WHAT YOU ARE ASKED TO DO: Return the material below word for word, line by line, and leave the pictures out.

GIVEN RECORDS:
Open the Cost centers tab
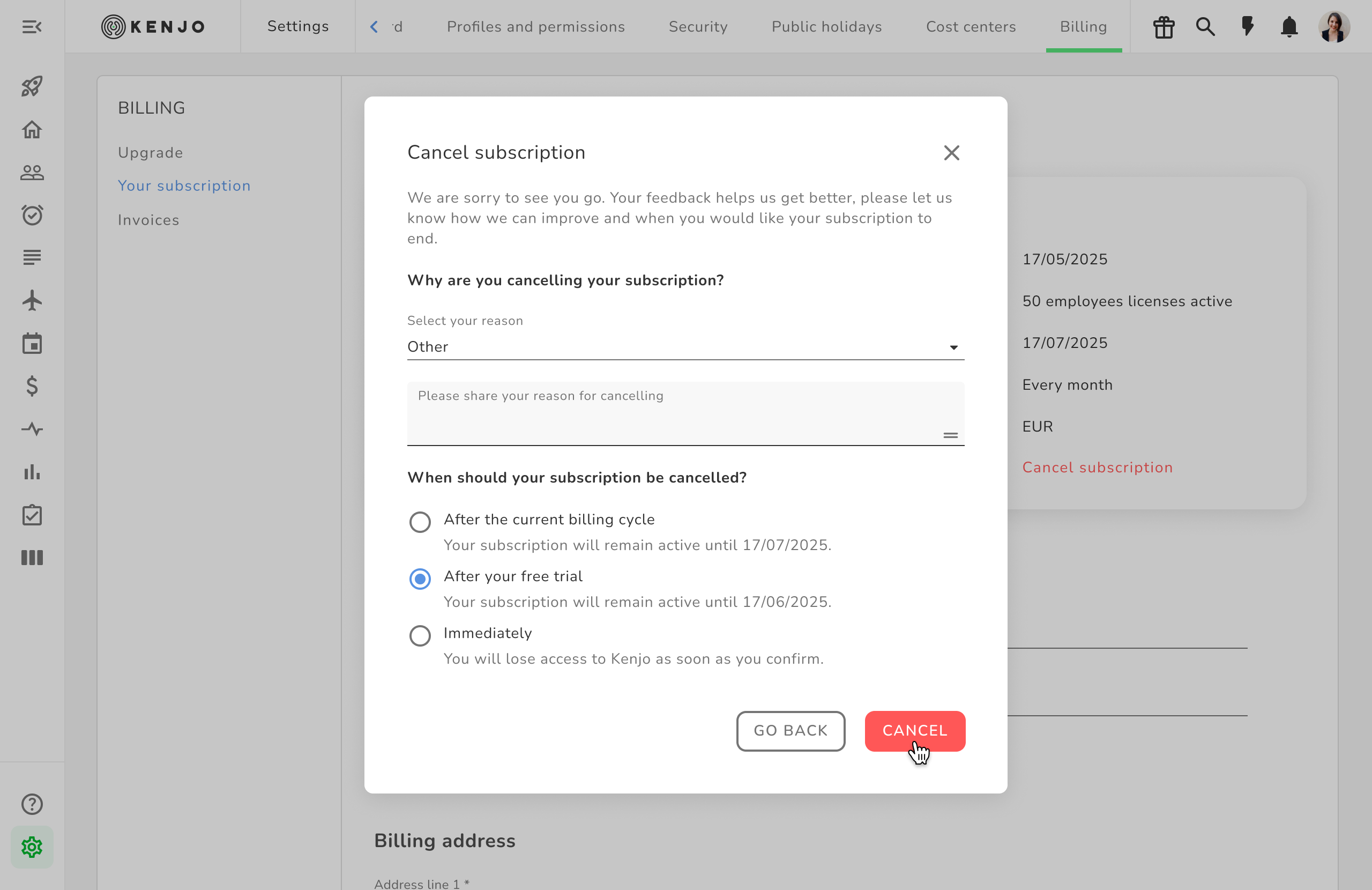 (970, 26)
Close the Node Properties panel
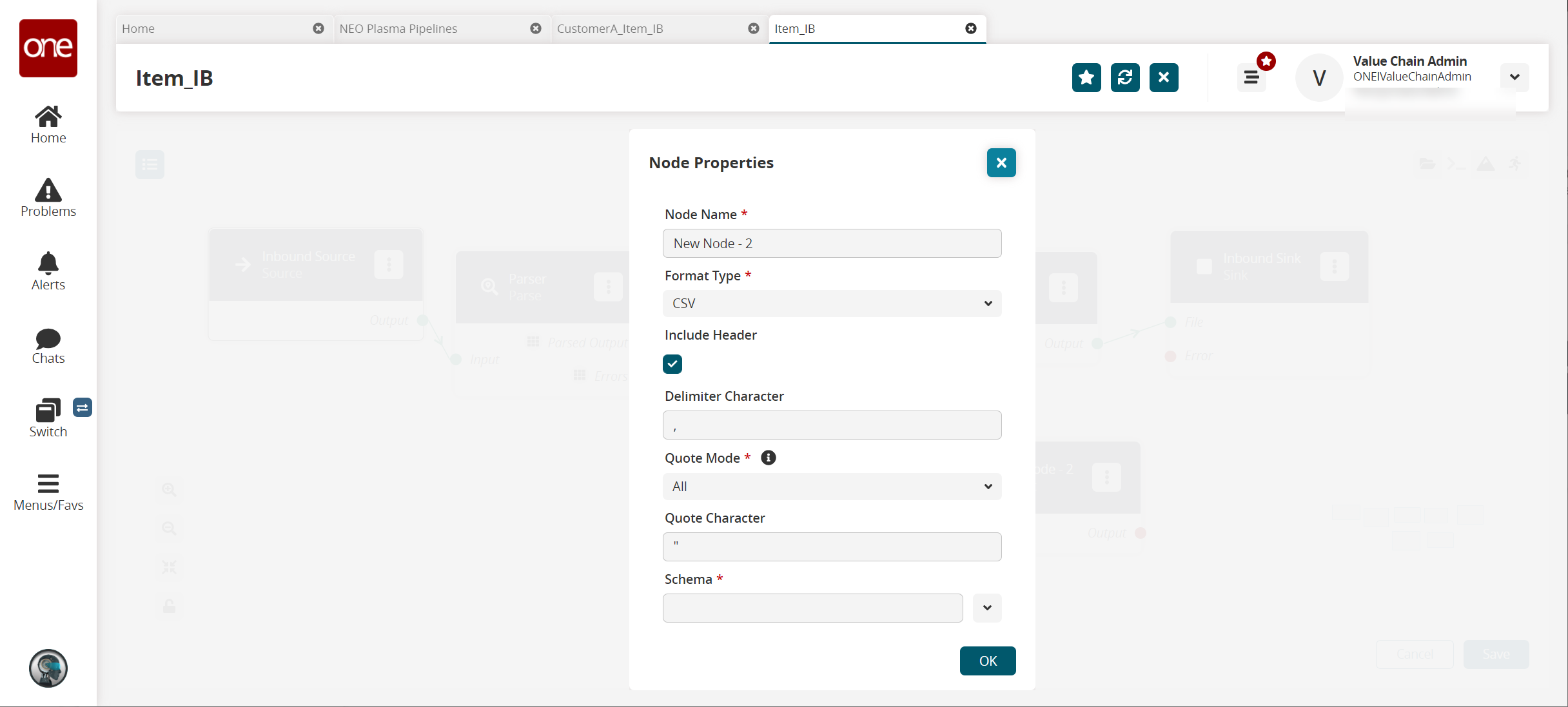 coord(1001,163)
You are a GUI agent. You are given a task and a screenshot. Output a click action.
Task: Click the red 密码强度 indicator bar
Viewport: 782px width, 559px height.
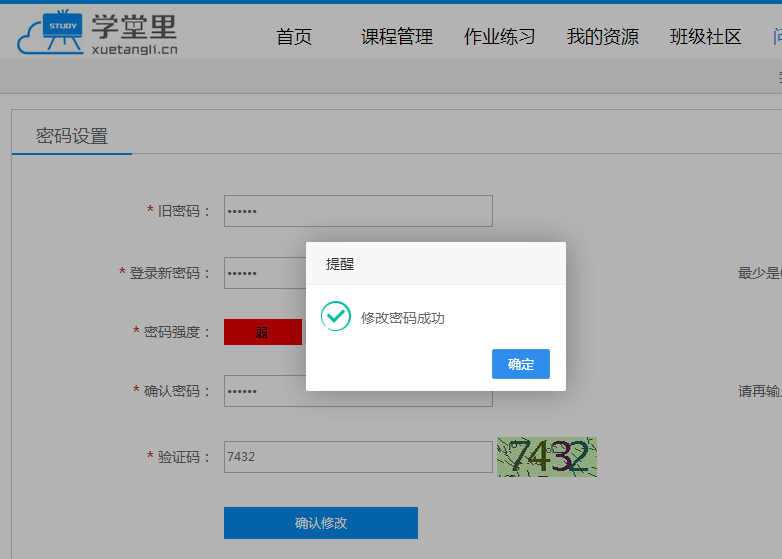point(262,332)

EXPECTED ANSWER:
Open the Cost centers tab
 (970, 26)
Close the Node Properties panel
 coord(1001,163)
You are a GUI agent. You are given a task and a screenshot. Output a click action.
Task: Click the red 密码强度 indicator bar
Viewport: 782px width, 559px height.
point(262,332)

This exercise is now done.